Saved data entries:
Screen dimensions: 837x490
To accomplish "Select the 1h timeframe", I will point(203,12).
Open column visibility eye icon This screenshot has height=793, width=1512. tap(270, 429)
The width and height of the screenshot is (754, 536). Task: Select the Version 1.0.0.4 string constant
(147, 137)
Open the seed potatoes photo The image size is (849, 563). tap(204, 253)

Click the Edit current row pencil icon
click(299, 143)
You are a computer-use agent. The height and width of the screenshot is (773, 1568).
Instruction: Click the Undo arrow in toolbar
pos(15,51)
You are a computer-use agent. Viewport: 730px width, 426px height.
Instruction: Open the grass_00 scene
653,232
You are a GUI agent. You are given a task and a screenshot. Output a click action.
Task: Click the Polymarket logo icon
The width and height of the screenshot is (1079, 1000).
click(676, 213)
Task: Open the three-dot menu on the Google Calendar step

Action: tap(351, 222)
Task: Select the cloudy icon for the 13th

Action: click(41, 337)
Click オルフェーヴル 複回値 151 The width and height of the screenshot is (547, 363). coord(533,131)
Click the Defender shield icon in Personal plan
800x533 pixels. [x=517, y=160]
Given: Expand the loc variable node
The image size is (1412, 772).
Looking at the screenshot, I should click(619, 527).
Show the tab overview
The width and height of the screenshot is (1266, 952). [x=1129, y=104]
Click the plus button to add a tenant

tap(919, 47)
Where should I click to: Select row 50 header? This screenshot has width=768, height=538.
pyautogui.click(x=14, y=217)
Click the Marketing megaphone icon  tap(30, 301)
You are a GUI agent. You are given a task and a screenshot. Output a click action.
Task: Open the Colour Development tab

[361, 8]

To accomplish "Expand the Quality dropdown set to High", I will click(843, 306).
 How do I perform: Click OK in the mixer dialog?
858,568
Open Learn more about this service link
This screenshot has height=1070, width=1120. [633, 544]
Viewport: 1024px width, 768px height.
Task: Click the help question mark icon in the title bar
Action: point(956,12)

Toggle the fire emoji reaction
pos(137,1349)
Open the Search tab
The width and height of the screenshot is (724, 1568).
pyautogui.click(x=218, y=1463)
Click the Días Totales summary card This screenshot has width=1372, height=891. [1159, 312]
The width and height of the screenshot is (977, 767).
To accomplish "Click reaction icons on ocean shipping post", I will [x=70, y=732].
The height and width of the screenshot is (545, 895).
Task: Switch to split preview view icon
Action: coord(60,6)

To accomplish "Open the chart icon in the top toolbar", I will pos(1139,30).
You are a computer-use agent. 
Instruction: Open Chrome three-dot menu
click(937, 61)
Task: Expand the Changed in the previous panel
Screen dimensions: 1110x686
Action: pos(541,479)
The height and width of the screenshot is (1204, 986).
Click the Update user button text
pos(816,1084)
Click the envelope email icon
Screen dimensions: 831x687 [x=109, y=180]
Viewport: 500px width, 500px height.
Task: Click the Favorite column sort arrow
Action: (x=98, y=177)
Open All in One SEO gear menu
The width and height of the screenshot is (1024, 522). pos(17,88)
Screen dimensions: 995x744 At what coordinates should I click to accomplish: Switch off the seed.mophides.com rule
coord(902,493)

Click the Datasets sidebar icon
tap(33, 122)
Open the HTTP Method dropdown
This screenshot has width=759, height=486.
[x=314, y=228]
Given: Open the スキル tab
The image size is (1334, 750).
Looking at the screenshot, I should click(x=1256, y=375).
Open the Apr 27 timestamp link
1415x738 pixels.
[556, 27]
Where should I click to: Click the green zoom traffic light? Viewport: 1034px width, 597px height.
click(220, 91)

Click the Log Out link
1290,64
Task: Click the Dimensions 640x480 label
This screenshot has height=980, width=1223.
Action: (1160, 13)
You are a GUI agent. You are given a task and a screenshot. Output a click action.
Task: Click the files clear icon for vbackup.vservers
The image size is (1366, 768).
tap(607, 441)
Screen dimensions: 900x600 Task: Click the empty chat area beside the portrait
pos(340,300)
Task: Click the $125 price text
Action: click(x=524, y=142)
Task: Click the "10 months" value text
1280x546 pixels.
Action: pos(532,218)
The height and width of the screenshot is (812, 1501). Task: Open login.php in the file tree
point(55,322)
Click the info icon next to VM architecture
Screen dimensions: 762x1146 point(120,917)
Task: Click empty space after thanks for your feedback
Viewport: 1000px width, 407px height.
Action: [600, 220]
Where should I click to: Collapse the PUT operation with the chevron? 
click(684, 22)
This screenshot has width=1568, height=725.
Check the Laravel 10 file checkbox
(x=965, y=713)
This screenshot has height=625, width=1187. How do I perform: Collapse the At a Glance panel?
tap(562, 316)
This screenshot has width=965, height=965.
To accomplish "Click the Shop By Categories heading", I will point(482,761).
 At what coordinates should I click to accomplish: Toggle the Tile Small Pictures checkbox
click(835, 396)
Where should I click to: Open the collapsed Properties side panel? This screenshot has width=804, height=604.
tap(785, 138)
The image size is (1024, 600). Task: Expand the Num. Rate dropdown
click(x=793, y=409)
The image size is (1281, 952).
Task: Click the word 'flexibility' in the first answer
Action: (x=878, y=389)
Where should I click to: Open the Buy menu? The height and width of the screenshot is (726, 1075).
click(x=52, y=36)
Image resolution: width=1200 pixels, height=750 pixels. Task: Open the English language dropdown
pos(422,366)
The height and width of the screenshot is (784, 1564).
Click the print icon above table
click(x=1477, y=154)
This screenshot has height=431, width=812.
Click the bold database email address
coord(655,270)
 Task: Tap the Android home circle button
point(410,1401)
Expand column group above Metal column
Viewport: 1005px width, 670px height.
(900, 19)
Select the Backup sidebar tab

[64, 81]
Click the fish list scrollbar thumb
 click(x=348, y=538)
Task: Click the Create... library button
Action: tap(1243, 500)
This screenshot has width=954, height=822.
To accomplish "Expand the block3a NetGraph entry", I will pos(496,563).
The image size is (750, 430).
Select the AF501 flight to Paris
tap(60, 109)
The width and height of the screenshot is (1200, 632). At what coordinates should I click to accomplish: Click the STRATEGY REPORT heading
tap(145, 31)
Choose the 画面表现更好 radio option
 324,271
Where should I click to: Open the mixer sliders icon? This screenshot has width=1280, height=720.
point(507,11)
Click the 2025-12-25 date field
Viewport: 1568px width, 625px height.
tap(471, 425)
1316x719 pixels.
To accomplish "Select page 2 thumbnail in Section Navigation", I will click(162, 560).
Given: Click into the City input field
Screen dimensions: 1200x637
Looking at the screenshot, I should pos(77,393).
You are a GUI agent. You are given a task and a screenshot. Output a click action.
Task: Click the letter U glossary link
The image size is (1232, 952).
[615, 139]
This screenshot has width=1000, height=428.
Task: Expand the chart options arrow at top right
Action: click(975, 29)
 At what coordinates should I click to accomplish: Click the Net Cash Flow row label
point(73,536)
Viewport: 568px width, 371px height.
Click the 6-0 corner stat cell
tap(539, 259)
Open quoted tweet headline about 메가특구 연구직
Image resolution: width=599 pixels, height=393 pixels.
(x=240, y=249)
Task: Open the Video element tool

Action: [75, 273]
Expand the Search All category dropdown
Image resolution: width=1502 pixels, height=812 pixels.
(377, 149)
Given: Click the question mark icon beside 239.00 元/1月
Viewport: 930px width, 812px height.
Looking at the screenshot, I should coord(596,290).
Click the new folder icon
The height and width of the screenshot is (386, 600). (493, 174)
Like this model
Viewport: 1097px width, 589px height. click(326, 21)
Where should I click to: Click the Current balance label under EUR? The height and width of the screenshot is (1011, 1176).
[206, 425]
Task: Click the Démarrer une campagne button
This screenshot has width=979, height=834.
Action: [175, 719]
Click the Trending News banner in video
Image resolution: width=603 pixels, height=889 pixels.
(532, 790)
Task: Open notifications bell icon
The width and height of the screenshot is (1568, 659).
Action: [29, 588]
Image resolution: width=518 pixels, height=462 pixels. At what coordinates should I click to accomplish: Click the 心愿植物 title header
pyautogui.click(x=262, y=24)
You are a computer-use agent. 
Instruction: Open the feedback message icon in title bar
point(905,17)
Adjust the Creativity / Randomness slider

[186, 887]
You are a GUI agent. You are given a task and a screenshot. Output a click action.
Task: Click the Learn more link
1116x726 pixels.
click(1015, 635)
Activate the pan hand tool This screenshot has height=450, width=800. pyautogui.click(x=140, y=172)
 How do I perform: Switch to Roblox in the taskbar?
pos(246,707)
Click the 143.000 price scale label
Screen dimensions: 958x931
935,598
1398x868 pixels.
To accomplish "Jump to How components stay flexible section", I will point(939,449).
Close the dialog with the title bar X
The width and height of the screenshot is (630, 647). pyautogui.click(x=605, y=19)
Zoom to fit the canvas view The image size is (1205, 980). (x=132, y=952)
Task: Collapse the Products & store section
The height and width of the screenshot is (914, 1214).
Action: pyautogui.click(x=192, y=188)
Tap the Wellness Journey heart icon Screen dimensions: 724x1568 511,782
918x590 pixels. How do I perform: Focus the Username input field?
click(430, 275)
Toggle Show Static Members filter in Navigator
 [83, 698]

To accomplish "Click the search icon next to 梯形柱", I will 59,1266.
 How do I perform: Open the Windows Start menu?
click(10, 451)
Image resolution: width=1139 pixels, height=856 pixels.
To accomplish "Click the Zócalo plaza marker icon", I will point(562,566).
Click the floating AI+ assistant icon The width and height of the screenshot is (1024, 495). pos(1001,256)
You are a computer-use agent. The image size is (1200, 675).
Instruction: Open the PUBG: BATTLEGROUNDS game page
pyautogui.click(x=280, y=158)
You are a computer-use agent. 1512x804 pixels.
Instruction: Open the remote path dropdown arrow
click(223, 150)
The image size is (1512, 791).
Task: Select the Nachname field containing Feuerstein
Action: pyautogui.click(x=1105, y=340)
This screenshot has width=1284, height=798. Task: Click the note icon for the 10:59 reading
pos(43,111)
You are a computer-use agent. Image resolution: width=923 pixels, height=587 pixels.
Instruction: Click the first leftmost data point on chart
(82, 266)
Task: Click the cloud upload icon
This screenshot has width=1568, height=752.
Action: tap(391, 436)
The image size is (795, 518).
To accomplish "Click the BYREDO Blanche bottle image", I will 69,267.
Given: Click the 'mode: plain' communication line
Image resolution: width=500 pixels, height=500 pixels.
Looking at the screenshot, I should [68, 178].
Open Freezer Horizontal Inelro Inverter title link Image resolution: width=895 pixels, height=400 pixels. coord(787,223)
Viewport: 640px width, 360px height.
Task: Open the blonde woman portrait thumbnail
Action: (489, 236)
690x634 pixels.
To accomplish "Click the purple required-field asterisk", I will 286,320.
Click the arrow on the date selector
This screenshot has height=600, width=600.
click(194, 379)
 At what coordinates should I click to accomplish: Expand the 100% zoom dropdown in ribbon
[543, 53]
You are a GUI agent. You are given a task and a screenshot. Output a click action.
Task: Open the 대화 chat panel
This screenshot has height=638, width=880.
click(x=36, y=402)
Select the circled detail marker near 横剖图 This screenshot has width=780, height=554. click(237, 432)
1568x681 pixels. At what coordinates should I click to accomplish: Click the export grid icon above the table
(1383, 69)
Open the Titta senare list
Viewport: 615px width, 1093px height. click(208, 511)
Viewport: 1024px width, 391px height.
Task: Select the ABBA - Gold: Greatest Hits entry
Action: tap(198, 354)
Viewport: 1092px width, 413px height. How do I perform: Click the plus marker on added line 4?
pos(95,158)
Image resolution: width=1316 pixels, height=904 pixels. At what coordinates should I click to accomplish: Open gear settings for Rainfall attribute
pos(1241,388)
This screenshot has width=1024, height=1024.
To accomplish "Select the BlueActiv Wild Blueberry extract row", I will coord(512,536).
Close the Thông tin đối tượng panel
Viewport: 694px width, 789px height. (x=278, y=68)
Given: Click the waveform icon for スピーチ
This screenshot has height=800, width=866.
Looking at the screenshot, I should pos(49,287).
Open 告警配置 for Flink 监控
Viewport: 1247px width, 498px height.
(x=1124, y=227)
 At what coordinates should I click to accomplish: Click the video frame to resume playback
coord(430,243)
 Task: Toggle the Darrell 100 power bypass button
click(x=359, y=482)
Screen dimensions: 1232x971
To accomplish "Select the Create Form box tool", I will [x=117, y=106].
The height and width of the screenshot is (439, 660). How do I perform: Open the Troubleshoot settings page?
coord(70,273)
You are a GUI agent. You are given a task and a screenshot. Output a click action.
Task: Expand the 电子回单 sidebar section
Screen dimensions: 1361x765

◆ What you have to do ◆
Return, with no change at all, every line in the entries above from the line containing "Close the dialog with the title bar X" through the line containing "Task: Collapse the Products & store section".

◆ Answer below ◆
Close the dialog with the title bar X
The width and height of the screenshot is (630, 647). pyautogui.click(x=605, y=19)
Zoom to fit the canvas view The image size is (1205, 980). (x=132, y=952)
Task: Collapse the Products & store section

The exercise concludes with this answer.